> **TASK REQUIREMENTS**
Determine how many lines below contain the word "give", then state only that figure.

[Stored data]
■ ■ ■ ■ ■ ■ ■

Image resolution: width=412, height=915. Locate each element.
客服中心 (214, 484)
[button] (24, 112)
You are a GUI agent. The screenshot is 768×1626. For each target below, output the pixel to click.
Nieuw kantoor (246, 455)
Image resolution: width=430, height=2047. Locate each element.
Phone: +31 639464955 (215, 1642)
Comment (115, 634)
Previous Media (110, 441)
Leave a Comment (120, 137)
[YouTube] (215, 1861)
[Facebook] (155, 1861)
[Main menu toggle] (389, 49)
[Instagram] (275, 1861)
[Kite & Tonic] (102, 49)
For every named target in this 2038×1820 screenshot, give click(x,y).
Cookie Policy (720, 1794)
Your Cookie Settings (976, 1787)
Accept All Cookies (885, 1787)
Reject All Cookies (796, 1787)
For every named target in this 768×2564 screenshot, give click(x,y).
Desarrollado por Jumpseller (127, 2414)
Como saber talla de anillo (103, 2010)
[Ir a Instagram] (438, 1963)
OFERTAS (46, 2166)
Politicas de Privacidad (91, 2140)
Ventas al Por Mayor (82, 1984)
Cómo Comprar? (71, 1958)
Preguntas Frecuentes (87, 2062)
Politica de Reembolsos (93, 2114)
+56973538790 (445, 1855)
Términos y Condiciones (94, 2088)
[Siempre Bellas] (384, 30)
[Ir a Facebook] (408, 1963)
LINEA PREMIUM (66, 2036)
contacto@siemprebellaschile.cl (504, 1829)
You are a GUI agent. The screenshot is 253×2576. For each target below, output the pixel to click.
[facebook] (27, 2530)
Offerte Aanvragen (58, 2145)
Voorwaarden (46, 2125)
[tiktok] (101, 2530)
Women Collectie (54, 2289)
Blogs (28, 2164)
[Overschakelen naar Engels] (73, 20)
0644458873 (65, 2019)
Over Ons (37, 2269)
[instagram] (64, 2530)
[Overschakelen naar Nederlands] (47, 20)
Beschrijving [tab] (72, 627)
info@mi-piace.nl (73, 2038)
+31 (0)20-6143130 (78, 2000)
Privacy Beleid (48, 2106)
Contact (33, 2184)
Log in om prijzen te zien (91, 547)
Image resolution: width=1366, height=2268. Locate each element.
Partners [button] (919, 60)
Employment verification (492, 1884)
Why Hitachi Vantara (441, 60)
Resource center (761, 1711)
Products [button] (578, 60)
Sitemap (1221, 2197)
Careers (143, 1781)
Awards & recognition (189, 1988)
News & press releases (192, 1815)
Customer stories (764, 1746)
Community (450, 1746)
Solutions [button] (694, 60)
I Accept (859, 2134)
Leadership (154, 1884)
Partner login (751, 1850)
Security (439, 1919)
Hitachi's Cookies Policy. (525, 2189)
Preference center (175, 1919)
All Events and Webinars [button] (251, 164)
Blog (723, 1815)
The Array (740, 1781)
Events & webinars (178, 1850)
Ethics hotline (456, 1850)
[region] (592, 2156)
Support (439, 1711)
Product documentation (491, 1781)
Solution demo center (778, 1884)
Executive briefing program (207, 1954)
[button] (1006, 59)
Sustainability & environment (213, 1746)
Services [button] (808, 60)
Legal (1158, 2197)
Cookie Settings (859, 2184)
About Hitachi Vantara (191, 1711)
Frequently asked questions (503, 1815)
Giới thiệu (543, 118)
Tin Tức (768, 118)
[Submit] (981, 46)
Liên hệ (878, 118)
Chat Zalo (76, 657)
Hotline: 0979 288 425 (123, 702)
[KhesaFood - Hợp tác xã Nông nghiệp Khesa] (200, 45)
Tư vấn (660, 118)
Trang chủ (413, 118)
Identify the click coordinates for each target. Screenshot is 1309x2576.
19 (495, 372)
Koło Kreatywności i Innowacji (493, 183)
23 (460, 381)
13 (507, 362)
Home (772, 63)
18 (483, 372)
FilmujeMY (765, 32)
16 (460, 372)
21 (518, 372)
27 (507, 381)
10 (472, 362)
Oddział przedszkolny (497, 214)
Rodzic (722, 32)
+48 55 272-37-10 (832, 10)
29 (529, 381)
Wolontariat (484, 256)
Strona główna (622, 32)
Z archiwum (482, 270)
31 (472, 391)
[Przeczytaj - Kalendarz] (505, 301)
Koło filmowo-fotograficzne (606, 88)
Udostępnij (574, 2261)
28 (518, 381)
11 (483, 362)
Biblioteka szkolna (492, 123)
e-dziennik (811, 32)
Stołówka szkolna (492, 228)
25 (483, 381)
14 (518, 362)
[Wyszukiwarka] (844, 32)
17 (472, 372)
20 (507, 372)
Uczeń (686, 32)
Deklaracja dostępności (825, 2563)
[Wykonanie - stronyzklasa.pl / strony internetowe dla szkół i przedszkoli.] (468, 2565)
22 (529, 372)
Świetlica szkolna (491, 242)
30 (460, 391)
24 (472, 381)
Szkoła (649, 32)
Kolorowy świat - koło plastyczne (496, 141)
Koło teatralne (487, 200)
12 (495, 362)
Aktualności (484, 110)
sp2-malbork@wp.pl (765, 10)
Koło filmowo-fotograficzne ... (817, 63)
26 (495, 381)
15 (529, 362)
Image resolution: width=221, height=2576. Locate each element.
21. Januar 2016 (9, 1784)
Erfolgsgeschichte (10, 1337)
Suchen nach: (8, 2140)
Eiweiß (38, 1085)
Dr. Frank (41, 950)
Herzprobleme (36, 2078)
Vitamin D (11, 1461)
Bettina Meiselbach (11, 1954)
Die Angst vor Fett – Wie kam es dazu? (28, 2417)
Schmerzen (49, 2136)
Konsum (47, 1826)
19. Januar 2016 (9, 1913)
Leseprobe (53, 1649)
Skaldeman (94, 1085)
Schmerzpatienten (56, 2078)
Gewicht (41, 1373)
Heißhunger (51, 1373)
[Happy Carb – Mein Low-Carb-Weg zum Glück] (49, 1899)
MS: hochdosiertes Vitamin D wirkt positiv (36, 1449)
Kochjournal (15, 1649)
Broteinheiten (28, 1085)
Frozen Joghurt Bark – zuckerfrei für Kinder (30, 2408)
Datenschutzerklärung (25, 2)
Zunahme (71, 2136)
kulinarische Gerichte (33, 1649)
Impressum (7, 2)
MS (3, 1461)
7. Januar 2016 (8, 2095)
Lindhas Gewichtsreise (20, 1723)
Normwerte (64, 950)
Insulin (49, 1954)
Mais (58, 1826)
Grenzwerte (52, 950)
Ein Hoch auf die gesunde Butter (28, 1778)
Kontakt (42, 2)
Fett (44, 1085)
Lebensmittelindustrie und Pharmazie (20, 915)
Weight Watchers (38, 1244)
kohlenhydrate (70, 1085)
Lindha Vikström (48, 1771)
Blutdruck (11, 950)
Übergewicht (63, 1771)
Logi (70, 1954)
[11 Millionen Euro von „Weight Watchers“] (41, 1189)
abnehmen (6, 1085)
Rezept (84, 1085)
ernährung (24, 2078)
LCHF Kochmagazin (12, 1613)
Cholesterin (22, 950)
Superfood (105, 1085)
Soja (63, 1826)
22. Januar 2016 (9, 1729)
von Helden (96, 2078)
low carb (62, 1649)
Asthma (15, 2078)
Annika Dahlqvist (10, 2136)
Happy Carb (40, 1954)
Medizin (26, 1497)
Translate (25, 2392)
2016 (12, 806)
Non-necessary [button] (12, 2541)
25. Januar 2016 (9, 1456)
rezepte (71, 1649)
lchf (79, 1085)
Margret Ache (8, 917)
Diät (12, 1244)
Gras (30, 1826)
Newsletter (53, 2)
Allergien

■ ■ ■ ■ ■ ■ ■

> **ANSWER TO THE EXERCISE**
2